- **EXERCISE GOAL**
Copy all lines below that use the word "computer".

- **EXERCISE INPUTS**
..............................

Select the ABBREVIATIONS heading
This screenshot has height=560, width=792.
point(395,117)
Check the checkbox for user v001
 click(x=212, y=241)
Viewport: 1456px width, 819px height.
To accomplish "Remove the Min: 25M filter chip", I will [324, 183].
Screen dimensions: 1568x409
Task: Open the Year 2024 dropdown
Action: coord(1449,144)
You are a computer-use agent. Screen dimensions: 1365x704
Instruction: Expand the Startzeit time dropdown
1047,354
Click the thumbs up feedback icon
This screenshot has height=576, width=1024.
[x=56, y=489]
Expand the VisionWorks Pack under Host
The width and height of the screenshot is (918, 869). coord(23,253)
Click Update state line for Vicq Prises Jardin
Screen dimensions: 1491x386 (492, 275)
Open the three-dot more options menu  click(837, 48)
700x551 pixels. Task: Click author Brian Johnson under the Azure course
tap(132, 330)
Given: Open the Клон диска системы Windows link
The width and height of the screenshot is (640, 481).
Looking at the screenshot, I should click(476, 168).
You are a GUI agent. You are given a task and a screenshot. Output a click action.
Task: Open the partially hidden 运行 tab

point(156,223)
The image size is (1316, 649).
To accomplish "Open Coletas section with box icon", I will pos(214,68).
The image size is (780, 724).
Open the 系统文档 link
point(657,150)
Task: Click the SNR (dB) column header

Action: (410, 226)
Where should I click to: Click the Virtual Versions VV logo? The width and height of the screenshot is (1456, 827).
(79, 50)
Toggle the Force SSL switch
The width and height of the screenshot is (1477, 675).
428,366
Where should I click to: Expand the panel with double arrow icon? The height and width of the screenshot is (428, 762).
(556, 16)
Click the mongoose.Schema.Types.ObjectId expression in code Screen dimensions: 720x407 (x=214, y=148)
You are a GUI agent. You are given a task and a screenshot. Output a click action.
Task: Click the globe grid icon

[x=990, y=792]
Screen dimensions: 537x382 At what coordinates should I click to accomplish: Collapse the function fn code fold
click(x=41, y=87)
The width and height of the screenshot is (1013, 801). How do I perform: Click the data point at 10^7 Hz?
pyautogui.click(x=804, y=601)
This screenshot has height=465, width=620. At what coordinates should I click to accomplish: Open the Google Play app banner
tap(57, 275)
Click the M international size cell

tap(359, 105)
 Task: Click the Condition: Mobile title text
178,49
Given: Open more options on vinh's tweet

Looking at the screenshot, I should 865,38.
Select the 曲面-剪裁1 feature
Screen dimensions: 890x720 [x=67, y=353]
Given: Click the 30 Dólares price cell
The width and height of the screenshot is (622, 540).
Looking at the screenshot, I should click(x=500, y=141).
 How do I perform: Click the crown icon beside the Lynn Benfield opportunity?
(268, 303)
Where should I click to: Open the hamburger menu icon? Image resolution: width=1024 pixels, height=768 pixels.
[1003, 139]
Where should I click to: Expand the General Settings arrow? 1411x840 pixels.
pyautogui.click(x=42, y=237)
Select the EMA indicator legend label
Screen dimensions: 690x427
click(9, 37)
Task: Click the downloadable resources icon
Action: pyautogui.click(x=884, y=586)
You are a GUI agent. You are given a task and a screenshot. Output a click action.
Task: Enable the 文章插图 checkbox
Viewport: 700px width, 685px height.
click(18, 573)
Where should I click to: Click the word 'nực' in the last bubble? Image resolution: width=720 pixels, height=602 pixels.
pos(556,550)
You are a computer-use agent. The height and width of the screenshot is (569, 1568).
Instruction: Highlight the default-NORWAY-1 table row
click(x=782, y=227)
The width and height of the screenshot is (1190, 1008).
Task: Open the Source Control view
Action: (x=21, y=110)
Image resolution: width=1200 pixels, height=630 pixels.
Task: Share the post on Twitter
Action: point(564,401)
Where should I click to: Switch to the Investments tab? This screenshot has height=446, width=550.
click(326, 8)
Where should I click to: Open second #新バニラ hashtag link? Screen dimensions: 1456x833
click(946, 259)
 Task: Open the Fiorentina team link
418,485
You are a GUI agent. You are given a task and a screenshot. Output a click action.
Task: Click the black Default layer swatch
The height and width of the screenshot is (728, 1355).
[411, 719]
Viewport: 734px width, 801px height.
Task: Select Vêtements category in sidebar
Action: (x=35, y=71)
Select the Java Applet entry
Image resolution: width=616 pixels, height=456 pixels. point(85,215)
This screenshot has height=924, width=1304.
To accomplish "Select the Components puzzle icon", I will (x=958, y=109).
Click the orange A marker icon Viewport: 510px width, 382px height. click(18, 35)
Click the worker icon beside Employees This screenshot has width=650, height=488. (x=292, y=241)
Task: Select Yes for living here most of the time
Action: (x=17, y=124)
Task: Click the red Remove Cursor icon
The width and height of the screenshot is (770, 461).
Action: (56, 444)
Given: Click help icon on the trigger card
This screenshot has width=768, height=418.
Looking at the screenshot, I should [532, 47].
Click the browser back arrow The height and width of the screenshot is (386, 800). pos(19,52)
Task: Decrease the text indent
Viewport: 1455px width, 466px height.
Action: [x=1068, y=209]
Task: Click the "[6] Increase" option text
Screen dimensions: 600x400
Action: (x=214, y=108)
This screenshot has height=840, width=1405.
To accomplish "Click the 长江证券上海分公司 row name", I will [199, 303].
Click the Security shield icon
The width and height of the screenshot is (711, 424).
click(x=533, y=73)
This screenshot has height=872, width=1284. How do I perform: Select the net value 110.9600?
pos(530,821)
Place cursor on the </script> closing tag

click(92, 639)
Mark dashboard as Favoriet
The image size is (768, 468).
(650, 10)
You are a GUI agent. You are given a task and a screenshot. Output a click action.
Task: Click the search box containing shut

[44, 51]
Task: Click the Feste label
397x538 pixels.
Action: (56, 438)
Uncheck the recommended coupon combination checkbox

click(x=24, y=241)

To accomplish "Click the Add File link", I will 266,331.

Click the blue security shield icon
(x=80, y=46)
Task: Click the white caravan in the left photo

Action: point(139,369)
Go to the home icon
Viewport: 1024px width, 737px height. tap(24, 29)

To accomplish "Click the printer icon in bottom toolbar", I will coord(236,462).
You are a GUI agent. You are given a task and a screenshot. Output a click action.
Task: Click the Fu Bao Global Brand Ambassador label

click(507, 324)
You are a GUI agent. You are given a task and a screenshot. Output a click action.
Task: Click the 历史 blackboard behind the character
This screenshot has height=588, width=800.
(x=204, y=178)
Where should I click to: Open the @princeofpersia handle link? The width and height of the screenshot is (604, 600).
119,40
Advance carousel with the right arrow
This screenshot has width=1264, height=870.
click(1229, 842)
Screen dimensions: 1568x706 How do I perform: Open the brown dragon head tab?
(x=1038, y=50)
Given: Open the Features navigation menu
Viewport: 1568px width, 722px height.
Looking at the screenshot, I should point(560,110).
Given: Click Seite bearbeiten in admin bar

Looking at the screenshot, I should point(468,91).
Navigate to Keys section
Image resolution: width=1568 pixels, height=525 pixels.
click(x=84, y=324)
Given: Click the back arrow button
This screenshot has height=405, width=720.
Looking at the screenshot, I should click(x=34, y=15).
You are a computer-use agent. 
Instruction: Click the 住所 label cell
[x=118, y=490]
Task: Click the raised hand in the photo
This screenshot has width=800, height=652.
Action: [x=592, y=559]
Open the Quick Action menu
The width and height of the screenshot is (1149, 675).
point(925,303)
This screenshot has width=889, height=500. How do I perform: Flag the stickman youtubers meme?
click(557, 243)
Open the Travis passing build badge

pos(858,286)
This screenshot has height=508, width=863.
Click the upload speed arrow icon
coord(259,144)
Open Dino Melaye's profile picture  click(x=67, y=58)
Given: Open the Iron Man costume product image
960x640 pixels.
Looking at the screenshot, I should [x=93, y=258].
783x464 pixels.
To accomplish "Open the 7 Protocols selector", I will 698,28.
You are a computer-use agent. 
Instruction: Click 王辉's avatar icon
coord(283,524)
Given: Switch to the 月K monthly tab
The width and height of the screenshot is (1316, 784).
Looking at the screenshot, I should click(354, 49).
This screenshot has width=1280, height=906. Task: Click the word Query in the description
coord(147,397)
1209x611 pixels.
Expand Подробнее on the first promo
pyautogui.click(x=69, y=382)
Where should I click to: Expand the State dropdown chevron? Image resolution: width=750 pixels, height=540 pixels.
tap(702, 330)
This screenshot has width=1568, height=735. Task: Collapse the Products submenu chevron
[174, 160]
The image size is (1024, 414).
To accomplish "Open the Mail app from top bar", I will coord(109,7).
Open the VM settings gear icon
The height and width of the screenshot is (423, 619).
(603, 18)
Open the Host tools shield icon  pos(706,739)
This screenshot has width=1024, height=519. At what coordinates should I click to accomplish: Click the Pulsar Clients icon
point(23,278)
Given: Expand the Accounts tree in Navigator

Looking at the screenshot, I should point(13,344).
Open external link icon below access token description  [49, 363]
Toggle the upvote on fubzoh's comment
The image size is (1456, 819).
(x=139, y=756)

..............................

- **WRITTEN SOLUTION**
You are a computer-use agent. Screen dimensions: 1365x704
You are a computer-use agent. The height and width of the screenshot is (569, 1568).
You are a computer-use agent. 
You are a computer-use agent. 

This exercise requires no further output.